(AIM):
Rewrite the material from the start through the line containing "[x=20, y=78]", replacing "screenshot" with "screen capture" and keeping everything else the same. Leave the pictures out.
** BEGIN INPUT MATERIAL **
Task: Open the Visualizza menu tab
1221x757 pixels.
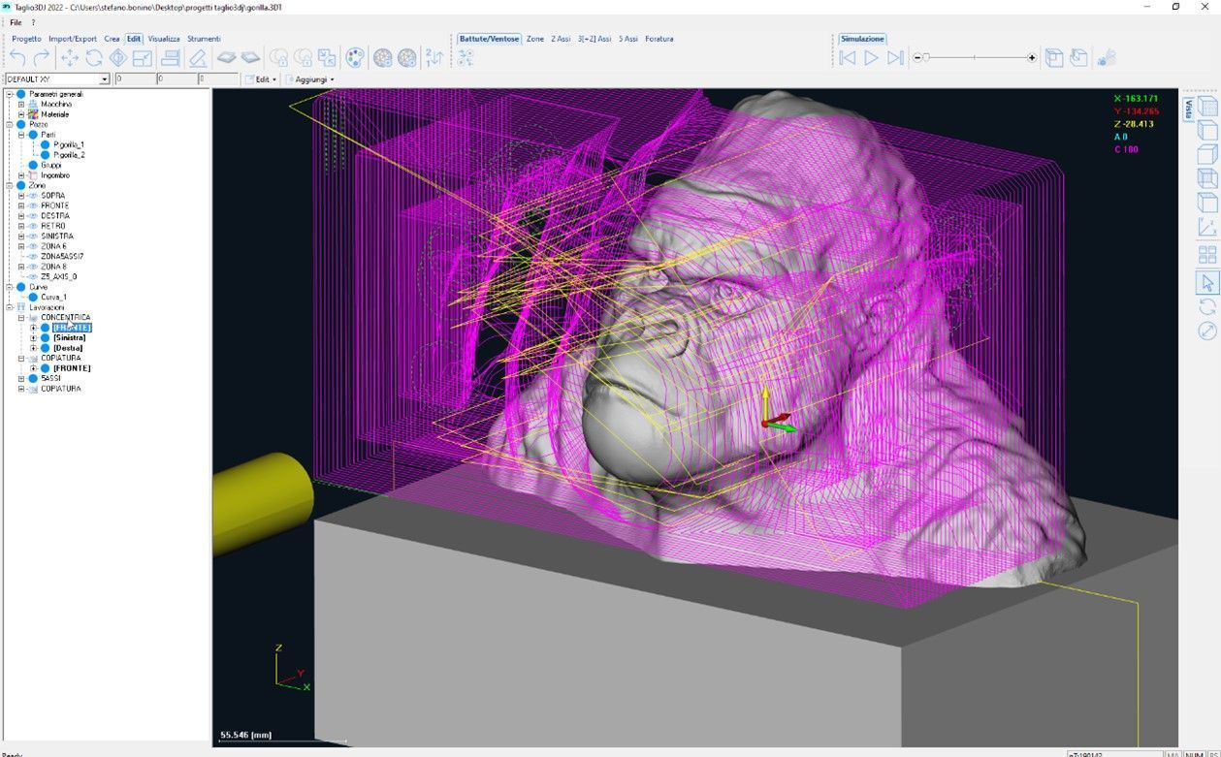Action: 164,39
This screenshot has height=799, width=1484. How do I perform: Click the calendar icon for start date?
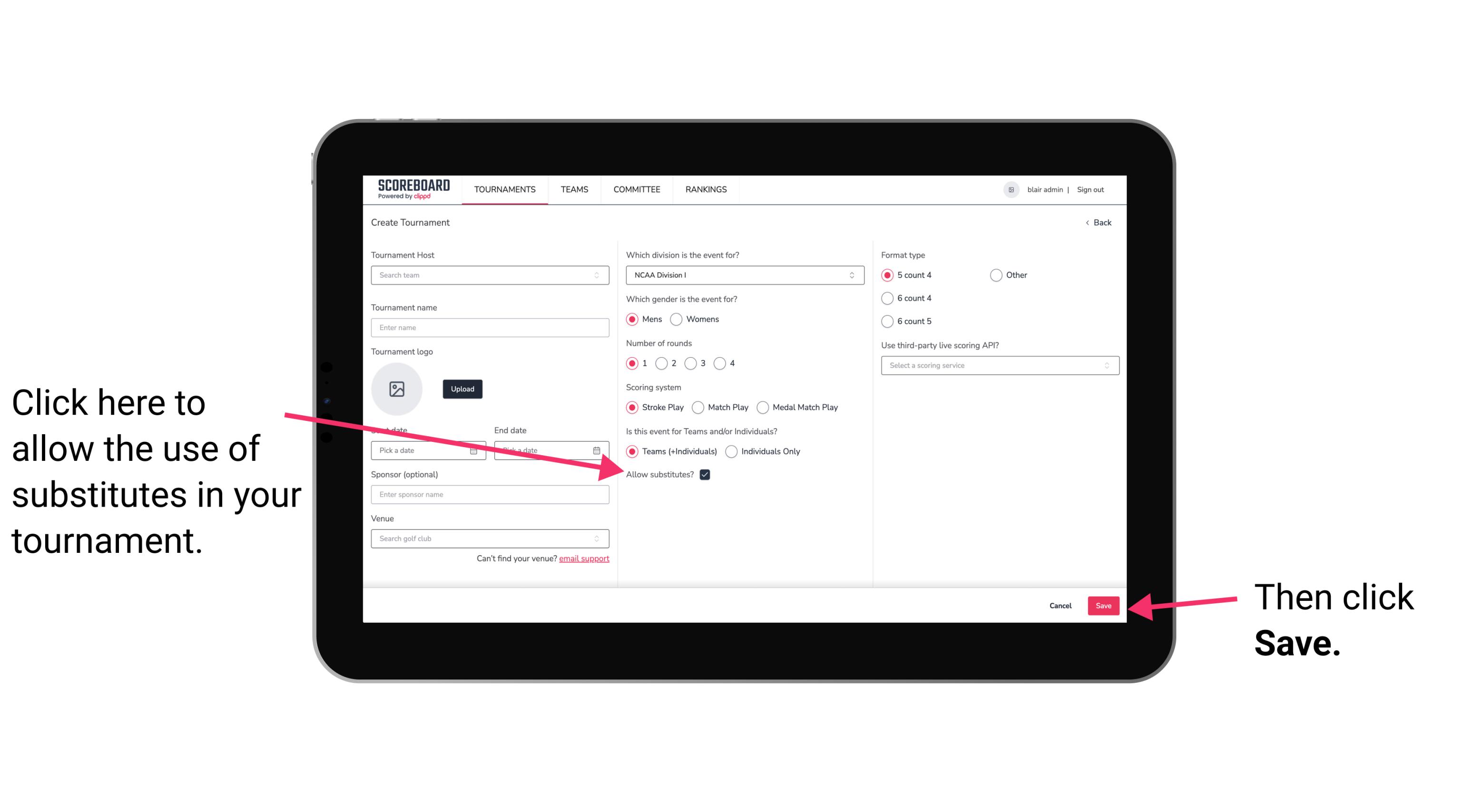(x=475, y=450)
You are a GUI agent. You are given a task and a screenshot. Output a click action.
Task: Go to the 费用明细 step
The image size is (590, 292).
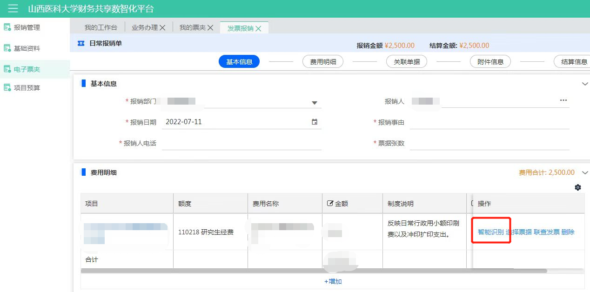coord(323,61)

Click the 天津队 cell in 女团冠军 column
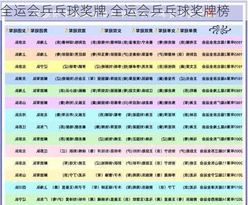[x=20, y=78]
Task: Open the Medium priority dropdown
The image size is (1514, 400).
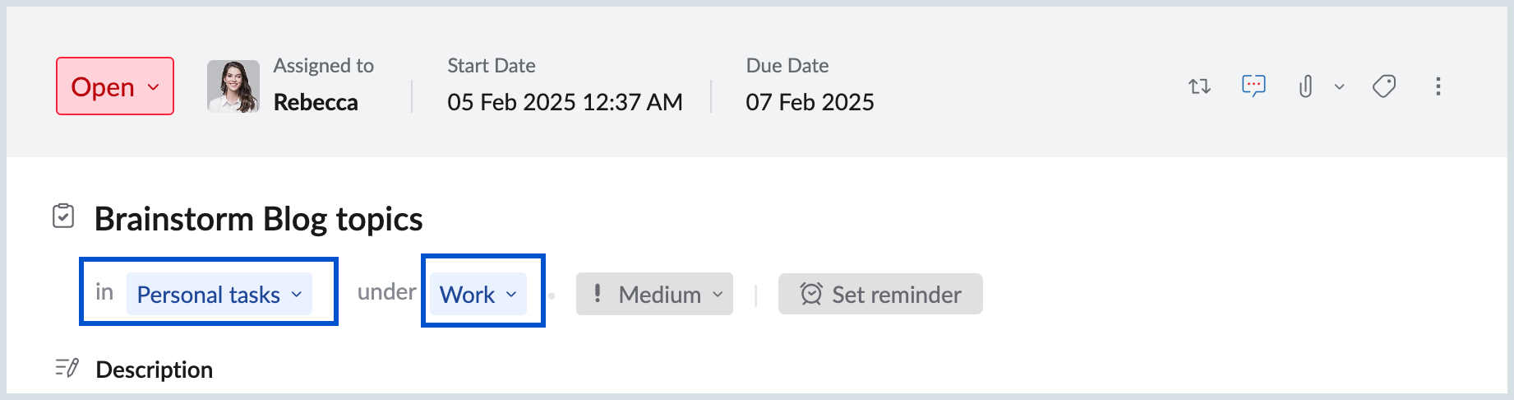Action: click(x=654, y=294)
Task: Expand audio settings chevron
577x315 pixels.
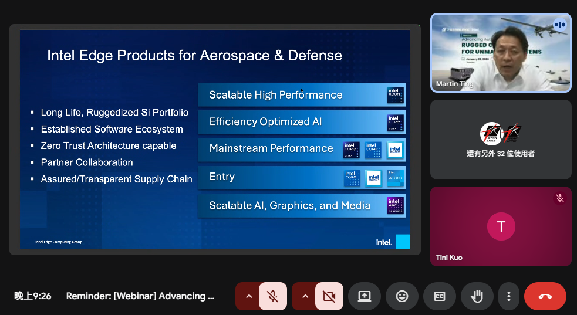Action: tap(249, 296)
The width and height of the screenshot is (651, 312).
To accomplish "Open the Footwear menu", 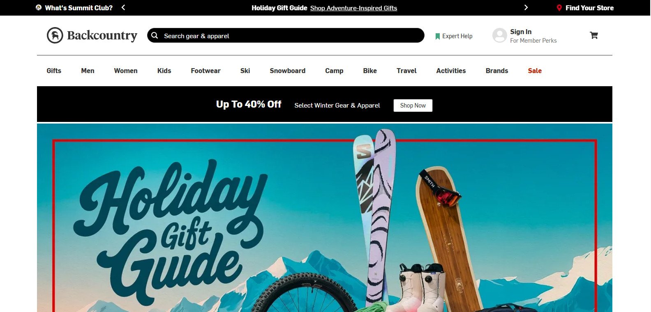I will point(205,71).
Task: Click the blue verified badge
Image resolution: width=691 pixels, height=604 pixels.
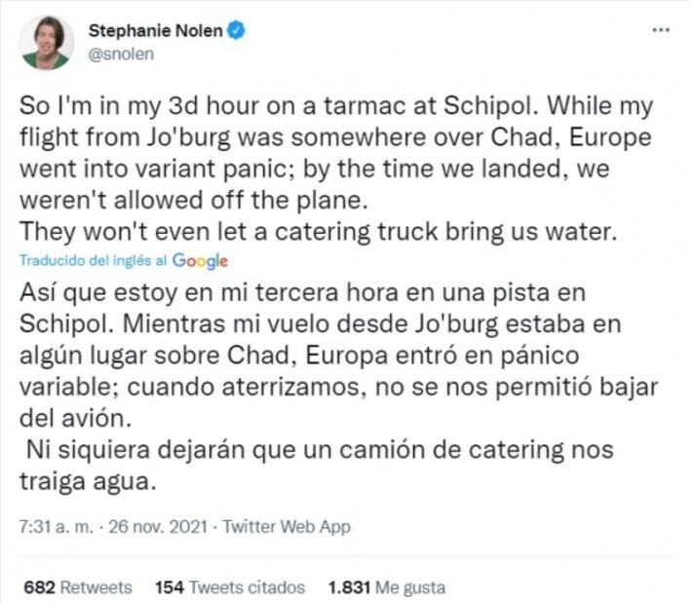Action: (x=237, y=31)
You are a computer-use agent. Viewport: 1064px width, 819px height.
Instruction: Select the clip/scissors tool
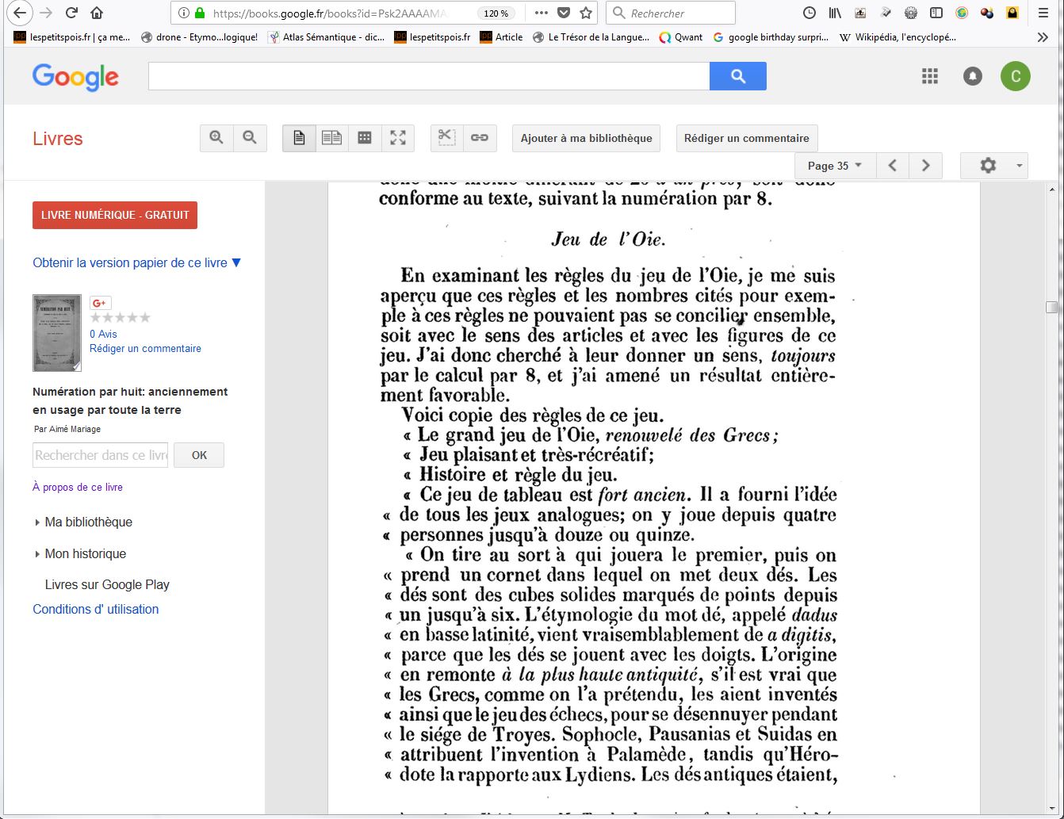(x=446, y=137)
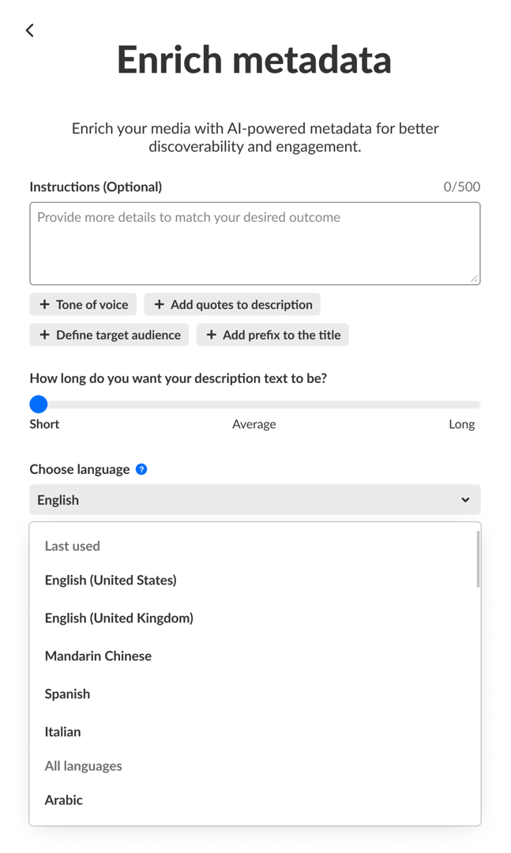Click the Long end of length slider
511x853 pixels.
point(475,404)
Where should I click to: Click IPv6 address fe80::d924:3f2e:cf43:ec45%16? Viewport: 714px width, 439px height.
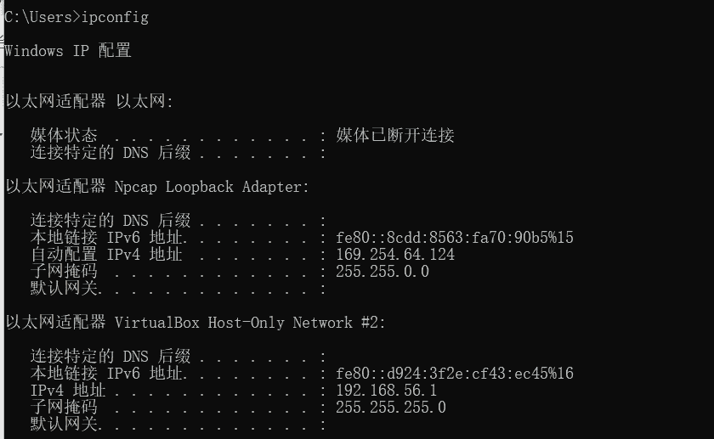pos(455,374)
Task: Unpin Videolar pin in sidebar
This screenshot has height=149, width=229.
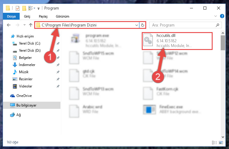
** END INPUT MATERIAL **
(ANSWER):
Task: Open the Visualizza menu tab
1221x757 pixels.
Action: 164,39
This screen capture has height=799, width=1484. How do I perform: Click the calendar icon for start date?
(x=475, y=450)
You are a GUI agent. You are given a task and a screen capture. Output a click action.
Task: Go to the 费用明细 step
The image size is (590, 292).
coord(323,61)

Click the 天津队 cell in 女团冠军 column
[x=20, y=78]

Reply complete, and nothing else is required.